DATA TO EXAMINE:
# # # # #

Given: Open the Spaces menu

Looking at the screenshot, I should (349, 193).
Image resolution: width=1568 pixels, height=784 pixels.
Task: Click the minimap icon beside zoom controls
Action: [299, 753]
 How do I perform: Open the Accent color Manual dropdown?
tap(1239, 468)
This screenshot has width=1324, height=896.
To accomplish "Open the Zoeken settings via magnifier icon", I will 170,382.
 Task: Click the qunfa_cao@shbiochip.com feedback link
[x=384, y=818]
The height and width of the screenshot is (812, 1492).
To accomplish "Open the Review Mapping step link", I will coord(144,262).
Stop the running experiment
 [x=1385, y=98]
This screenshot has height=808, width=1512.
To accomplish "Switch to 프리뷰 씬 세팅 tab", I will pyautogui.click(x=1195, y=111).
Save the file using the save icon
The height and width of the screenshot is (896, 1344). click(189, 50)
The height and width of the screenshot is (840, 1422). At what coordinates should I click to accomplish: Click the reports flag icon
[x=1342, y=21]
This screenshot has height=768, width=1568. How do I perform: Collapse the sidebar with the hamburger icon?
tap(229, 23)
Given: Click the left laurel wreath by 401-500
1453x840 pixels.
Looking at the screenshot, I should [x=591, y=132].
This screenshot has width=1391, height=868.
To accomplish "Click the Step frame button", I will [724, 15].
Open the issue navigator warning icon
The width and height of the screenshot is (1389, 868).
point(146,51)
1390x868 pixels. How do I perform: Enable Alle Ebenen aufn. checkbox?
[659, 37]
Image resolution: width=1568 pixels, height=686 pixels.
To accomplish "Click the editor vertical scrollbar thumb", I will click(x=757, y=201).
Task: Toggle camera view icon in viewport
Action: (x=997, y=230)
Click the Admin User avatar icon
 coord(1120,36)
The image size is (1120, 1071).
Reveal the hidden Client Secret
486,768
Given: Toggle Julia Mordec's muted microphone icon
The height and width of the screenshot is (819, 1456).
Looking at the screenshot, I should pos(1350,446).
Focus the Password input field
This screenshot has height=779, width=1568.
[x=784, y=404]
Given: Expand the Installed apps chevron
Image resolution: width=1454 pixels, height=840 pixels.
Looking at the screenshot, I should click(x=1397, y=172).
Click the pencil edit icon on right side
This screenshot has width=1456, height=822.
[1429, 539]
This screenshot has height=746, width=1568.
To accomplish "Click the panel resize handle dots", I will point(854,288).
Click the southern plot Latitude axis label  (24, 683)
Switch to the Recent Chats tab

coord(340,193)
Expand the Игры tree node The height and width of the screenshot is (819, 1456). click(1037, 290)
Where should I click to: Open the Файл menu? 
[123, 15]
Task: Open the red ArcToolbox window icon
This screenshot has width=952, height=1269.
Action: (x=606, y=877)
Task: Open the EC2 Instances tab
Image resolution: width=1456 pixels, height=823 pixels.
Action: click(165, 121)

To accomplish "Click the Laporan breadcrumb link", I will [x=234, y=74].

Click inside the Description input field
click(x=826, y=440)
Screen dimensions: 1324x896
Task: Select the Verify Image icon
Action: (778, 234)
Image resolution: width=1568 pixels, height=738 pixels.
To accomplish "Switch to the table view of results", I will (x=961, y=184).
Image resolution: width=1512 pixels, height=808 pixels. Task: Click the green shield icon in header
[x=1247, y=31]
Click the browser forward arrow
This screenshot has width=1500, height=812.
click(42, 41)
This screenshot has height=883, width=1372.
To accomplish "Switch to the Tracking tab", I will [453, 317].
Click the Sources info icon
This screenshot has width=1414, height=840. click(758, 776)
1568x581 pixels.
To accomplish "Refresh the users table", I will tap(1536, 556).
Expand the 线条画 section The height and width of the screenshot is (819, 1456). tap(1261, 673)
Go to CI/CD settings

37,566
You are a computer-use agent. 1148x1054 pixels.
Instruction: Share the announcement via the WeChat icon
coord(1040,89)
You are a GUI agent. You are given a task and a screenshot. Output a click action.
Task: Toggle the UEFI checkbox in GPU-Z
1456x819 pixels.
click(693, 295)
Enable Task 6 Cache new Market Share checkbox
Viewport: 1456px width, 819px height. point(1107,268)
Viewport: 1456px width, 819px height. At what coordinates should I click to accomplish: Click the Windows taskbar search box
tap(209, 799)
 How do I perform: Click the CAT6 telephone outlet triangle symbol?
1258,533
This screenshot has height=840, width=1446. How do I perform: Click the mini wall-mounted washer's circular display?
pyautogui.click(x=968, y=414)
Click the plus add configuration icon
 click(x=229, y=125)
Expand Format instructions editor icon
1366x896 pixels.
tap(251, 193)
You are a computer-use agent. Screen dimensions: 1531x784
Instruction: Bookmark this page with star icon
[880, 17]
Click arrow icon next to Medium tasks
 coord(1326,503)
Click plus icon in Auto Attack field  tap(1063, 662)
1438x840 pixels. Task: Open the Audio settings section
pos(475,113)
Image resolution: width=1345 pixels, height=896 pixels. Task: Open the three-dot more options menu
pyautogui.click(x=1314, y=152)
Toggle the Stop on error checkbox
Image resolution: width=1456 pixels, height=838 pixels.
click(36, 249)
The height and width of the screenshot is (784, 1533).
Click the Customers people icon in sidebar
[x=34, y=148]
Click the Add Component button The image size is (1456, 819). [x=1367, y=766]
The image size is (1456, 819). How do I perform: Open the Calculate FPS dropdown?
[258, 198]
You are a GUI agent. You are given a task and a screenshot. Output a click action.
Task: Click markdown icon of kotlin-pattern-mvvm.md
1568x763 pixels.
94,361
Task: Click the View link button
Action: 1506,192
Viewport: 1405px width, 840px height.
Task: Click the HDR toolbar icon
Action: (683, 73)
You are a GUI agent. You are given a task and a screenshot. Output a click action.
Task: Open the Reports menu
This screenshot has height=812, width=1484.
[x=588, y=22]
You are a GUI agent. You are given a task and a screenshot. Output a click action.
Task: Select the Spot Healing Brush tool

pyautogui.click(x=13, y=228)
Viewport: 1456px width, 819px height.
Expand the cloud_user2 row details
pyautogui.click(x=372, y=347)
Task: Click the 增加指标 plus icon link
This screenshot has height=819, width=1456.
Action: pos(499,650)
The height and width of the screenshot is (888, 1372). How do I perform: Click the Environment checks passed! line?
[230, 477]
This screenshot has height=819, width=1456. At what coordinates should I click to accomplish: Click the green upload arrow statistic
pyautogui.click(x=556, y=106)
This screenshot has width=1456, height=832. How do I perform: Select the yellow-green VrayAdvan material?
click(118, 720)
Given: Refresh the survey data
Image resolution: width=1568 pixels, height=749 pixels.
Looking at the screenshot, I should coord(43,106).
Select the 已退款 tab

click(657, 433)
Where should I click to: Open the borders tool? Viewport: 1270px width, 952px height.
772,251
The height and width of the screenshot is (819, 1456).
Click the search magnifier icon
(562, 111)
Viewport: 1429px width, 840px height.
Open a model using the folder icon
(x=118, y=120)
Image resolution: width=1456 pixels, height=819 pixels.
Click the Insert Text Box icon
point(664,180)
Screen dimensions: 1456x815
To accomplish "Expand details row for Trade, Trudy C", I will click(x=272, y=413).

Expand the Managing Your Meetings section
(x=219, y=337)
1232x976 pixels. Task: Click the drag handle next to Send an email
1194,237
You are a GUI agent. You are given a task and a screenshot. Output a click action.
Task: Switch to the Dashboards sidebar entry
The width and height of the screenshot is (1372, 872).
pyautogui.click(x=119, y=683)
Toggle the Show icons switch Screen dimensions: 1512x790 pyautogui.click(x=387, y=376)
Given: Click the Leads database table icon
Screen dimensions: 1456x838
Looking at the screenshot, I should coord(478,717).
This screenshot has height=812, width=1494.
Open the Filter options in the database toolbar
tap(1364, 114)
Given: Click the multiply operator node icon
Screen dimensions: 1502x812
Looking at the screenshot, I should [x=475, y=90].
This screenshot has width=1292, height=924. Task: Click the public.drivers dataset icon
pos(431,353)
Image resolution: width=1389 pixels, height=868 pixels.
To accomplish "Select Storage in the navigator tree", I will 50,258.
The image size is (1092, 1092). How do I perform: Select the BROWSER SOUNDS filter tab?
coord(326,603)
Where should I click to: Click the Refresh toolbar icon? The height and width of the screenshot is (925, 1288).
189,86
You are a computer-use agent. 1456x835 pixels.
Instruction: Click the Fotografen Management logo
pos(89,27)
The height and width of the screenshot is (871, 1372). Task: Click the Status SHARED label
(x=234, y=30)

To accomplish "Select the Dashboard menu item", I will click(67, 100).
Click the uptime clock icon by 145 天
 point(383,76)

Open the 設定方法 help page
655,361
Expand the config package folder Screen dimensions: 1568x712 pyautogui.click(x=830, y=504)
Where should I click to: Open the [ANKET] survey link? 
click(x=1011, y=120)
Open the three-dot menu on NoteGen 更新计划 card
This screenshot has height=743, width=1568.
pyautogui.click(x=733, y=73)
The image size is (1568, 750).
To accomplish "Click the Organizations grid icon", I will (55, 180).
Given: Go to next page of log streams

# # # # #

Apply a filter for "table" to the data above, then copy each line that matches.

To accomplish "Switch to the table view of results", I will (x=961, y=184).
To accomplish "Refresh the users table", I will tap(1536, 556).
Given: Click the Leads database table icon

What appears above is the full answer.